Some important features added since v0.12 for instance around synchronous child process execution is essential for node to be utilized on non event based coding styles.
Regarding merging of node.js and io.js into a common stack supported by the node foundation, this is an awesome move. Node is too big for BDFL model and forking is not good at this stage. I don't really care about versioning model but going all the way to version 4 is a bit odd.
It's funny how much slashdot hates javascript, yet it is still the most popular and most used language.
I think you all have programming language envy, and are sorry that you didn't learn it sooner.
Having seen what this does, and having written software in a lot of different other languages (ok I started with basic, but went on to Pascal/TurboPascal, Cobol, C, Prolog, Lisp, at least 2 architectures of assembly (but I think maybe actually 3), APL, I learned compilers in modula-2 and a few others I can't even remember learning, (at one point I knew IBM CICS and JCL) and have studies various design methodologies (AI has different requirements than setting a J-K flip flop to a high state). Node seems to be just a crutch for those who can't design well.

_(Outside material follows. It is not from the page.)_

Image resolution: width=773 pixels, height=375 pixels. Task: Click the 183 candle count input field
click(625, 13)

You can write that stuff down on a white board and check each one. Likewise, incremental testing will get you 100% of the way without having to worrying about a block of code within a much larger block of code that doesn't work. You could build modular and call, or even just build modular, test, then insert that code block into another code block, knowing each work as tested. It depends on exactly how anal retentive you insist on being. Anal retentive is good if you don't really understand the process, and feel the need to grasp the security blanket. When I was in university studying CS, I needed to take a general liberal arts requirement course, and took photography (shooting, developing, layout/mounting). I learned the algorithms for push and pull processing. Following the rules means one way of doing things, but I saved hundreds of developer-hours by intentionally over exposing the film and under developing (but you had to be quick pulling out of the developer bath and dumping the roll into the stop bath --eyes on stopwatch). Since the university mixed chemicals may not be that new either, keeping the film out of the muck for as little time as possible meant better prints. Node looks like a well organized stick to keep people in line, something a boss would use to herd unruly developers, but as an independent, you have your own reasons to keep code clean and well tested, and node seems to be a way of having the stick built-in.

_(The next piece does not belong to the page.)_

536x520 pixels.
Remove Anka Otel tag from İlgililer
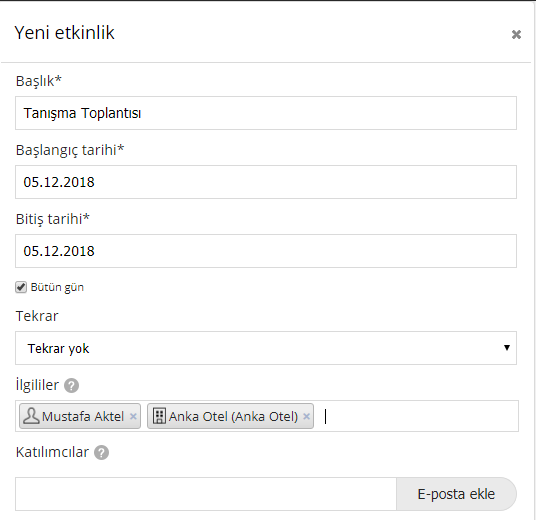pyautogui.click(x=306, y=416)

Hey hipsters there is something waay soo cool in Erlang 2.0 aka OTP Pyschobith beats Node.JS anyday!!!
http://saveie6.com/
Here's a crazy idea.
Since, unlike browsers, node.js doesn't have 2 decades of code demanding backward compatibility, why not use node.js to FIX JAVASCRIPT. The Node.js devs could write a pre-process that barfs up big, clear, helpful errors whenever it encounters the kind of risky code BS we all have come to despise.
Just think, you could feed the typical garbage to node.js and it could spit back things like:
ERROR: Potential scope conflicts on the following lines. Explicitly declare all variables using "var = ".
WARNING: Nested function limit exceeded. The following lines call to the global scope, not the enclosing function's scope. Add "fixNestedFunctions = true" to config/index.js or accept one of the weirdest, sickest sources of potential bugs the world has ever seen as the norm in you code.
You get the idea.... Use the enthusiasm to make a better world!
Every rule has more than one consequence.